Metra 10-ride passes spike by 11 percent today
Metra riders who buy 10-ride passes will pay from $2.75 to $9.25 more today following a fare increase approved late last year.
The 11 percent jump should net Metra about $8 million more a year, with $2 million going to operations and $6 million allocated for capital improvements.
"I think it's horrible, especially with the economy the way it is," said Lupe Cuellar while waiting for a UP Northwest Line train at the Arlington Heights station Thursday. "Didn't they just raise it last year?"
Metra leaders raised fares on 10-ride and monthly passes by 29 percent to 30 percent in February 2012 to offset a shortfall in the operating budget, which includes salaries and supplies.
This year's hit will affect about 25 percent of riders and brings Metra in line with other commuter rail agencies across that country that don't give discounts on 10-ride passes, officials said. The previous ticket offered 10 rides for the price of nine.

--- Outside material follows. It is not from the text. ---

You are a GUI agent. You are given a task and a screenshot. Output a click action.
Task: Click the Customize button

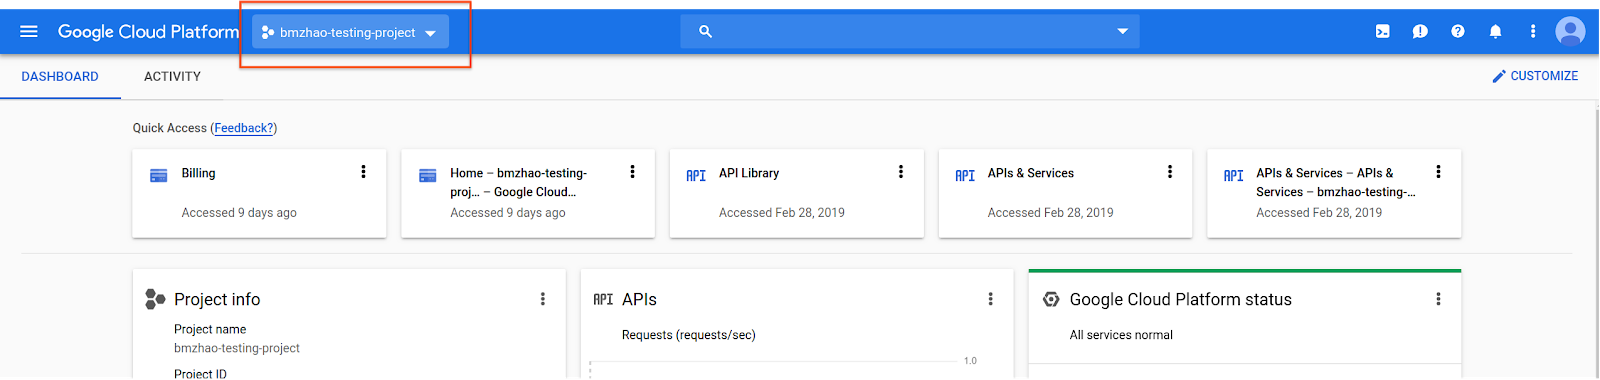[1535, 76]
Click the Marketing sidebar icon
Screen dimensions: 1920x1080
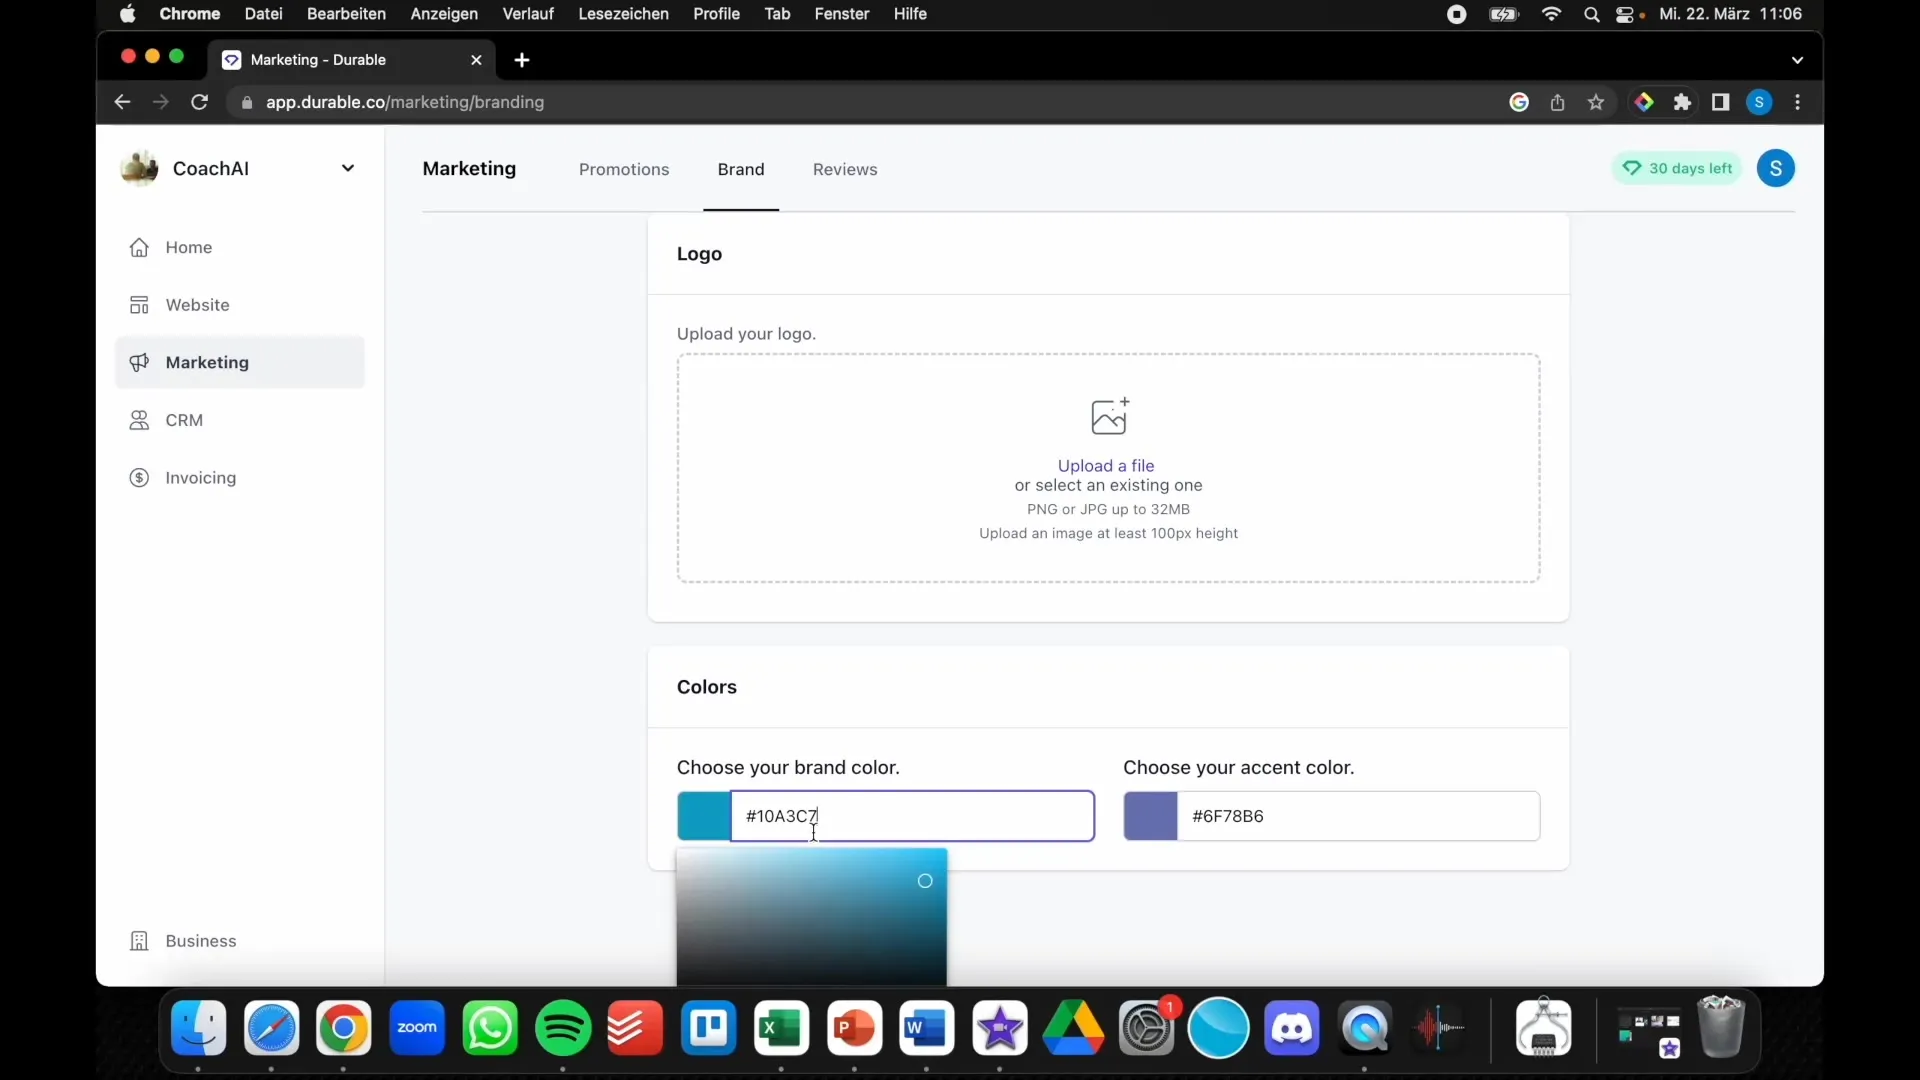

"I think with the big fare increase a year ago, the legitimate criticism was that we shouldn't have waited eight years to do a big increase," said Metra board Director Jack Schaffer of Cary, who added that he uses 10-ride passes.
"People understand we have to do small increases from time to time; this falls into that category."
The new fare structure varies depending on how far you're traveling. A 10-ride pass between Union Station and Lisle that cost $47.25 Thursday now is priced at $52.50. A pass good for trips from Chicago to Harvard that cost $83.25 now is $92.50.
The fare hike caught several riders by surprise.
"I didn't realize that," said Downers Grove commuter Jake Dewar, who had just bought a 10-ride pass Thursday. "I'm not for it."
Sarah Heflin, a Downers Grove resident who takes the BNSF Line to Chicago, said the change is hard on her because she doesn't go to the city to work but to volunteer at the Art Institute of Chicago.
"It's a big deal," Heflin said, adding she's not sure what's she's getting for the money. "The conditions on the train are pretty archaic."
Metra Director Jim LaBelle said he would have favored a small across-the-board increase rather than focusing on the 10-ride pass.
Going forward, "the board has adopted a policy of making sure we look at how fares line up every year to make sure they're fair and market-based and competitive and in line with value provided to the riders," LaBelle said.
Metra planners estimate there could be a revenue shortfall of $16.4 million in 2014 and $13.6 million in 2015. That would equate to fare increases of 5 percent and 4 percent, respectively, to bridge the gap. However, officials stressed that those numbers are preliminary and would require more study as well as a board vote. "Metra is not currently proposing or advocating fare increases," a budget summary stated.